Combining civil, ocean and chemical engineering doctoral programs makes sense and will yield a higher number of graduates, says Raymond M. Wright, dean of the College of Engineering which has 1,100 undergraduate and 150 graduate students. Some specialized programs graduate several doctoral students one year, but just one student — or none — the next year, an inconsistency that occurs nationally, Wright said.

Some URI faculty oppose closing small programs, said Frank Annunziato, executive director of URI’s chapter of the Association of American University Professors.

“I think the most prevalent view of the faculty is that there are a lot of bean counters at the OHE that are creating artificial kinds of standards that have nothing to do with academic quality,” Annunziato said. “A few years ago, you needed to graduate six or fewer students to land on the list. Now it’s 11. It just doesn’t make a lot of sense.”

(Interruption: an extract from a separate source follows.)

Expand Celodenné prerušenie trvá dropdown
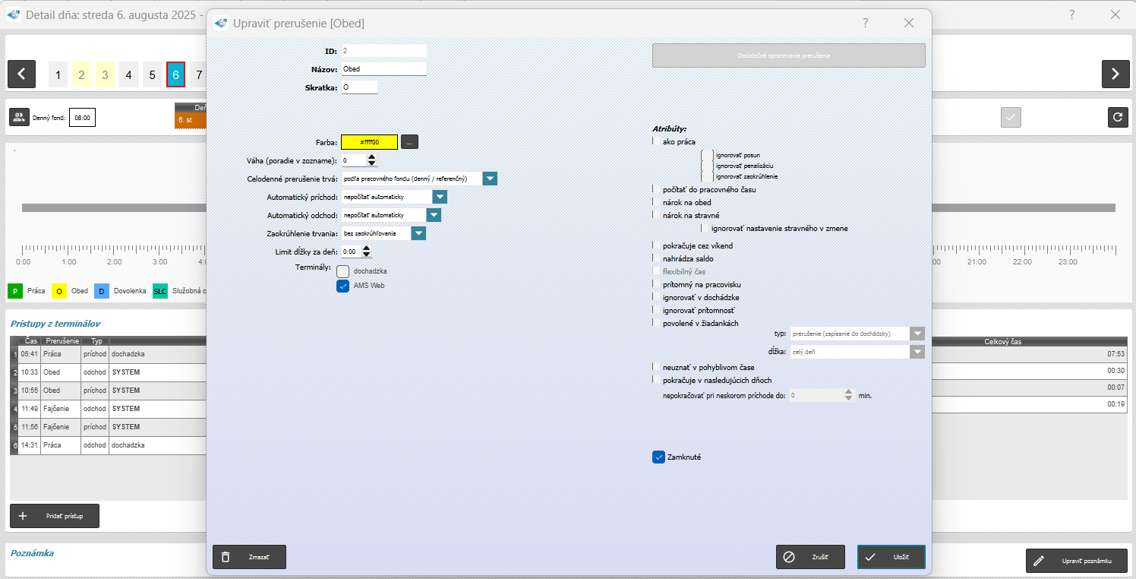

Some programs targeted for possible elimination or consolidation have few students majoring in them — comparative literature, women’s studies and Italian — but they serve hundreds of students in introductory classes and therefore those programs need to remain rigorous, he said. Others, like classics, provide key classes to history, philosophy and archeology students.

Annunziato questioned why such significant changes are being made days before URI’s new president, David M. Dooley takes over July 1.

“Why not give Dr. Dooley time to give his opinion on things?” Annunziato asked.

Higher education officials point to the state’s yawning deficit as a reason for urgent action. Over the past two years, the state colleges have lost about $30 million in state financing, forcing the institutions to hike tuition and fees more than 10 percent, leave open scores of positions and in the case of URI, lay off some staff.

In addition, consolidating degrees makes sense, particularly in fields where lines between certain areas have blurred, such as the life sciences and mechanical, chemical and ocean engineering, says URI’s provost.

“Everything in higher education has become increasingly interdisciplinary, yet at URI, many programs have been just the opposite, dividing into multiple areas of focus,” DeHayes said. “Consolidating will force more faculty to work together and will free up more faculty to teach. We will also achieve a critical mass of students in our programs.”

Yet something valuable is sacrificed when students cannot major in ancient Greek or receive a specialized degree in music performance at their state university, says Annunziato.

“Who else besides us offers Latin and Greek at the public institutions?” Annunziato asked. “We are supposed to be a comprehensive public institution taking care of the sons and daughters of farmers and mechanics — that’s our mission. If you eliminate all these programs, what are you saying? That you have to go to Brown or Yale for these things?”